REQUIREMENT: Print out each record, keeping it identical to the original.

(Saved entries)
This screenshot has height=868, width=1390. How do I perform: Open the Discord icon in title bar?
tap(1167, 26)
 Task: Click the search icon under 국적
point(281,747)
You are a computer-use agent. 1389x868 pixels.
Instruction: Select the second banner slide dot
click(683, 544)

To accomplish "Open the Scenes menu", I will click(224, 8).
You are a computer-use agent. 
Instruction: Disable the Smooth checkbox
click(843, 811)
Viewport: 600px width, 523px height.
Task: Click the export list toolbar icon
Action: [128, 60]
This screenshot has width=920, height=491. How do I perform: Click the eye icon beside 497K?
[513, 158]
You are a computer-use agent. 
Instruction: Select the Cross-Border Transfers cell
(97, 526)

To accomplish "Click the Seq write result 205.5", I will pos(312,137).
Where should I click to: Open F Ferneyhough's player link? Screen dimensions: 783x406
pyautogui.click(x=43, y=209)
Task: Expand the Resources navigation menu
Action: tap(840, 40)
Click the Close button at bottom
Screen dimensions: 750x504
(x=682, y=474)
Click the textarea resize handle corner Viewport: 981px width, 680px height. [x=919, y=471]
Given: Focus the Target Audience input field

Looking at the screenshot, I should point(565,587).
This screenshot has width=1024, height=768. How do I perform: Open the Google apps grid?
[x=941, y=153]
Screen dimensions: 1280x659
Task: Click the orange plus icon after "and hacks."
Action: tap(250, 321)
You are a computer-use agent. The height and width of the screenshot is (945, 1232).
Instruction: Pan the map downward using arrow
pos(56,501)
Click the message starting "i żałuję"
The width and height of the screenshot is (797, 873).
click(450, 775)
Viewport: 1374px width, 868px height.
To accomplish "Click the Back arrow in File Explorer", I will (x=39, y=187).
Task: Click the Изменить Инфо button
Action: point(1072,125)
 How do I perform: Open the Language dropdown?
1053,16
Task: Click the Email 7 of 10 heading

REPLY:
This screenshot has height=868, width=1390. How do I perform: Open the Discord icon in title bar?
tap(1167, 26)
 Task: Click the search icon under 국적
point(281,747)
You are a computer-use agent. 1389x868 pixels.
Instruction: Select the second banner slide dot
click(683, 544)

To accomplish "Open the Scenes menu", I will click(224, 8).
You are a computer-use agent. 
Instruction: Disable the Smooth checkbox
click(843, 811)
Viewport: 600px width, 523px height.
Task: Click the export list toolbar icon
Action: [128, 60]
This screenshot has width=920, height=491. How do I perform: Click the eye icon beside 497K?
[513, 158]
You are a computer-use agent. 
Instruction: Select the Cross-Border Transfers cell
(97, 526)

To accomplish "Click the Seq write result 205.5", I will pos(312,137).
Where should I click to: Open F Ferneyhough's player link? Screen dimensions: 783x406
pyautogui.click(x=43, y=209)
Task: Expand the Resources navigation menu
Action: tap(840, 40)
Click the Close button at bottom
Screen dimensions: 750x504
(x=682, y=474)
Click the textarea resize handle corner Viewport: 981px width, 680px height. [x=919, y=471]
Given: Focus the Target Audience input field

Looking at the screenshot, I should point(565,587).
This screenshot has width=1024, height=768. How do I perform: Open the Google apps grid?
[x=941, y=153]
Screen dimensions: 1280x659
Task: Click the orange plus icon after "and hacks."
Action: tap(250, 321)
You are a computer-use agent. The height and width of the screenshot is (945, 1232).
Instruction: Pan the map downward using arrow
pos(56,501)
Click the message starting "i żałuję"
The width and height of the screenshot is (797, 873).
click(450, 775)
Viewport: 1374px width, 868px height.
To accomplish "Click the Back arrow in File Explorer", I will (x=39, y=187).
Task: Click the Изменить Инфо button
Action: point(1072,125)
 How do I perform: Open the Language dropdown?
1053,16
Task: Click the Email 7 of 10 heading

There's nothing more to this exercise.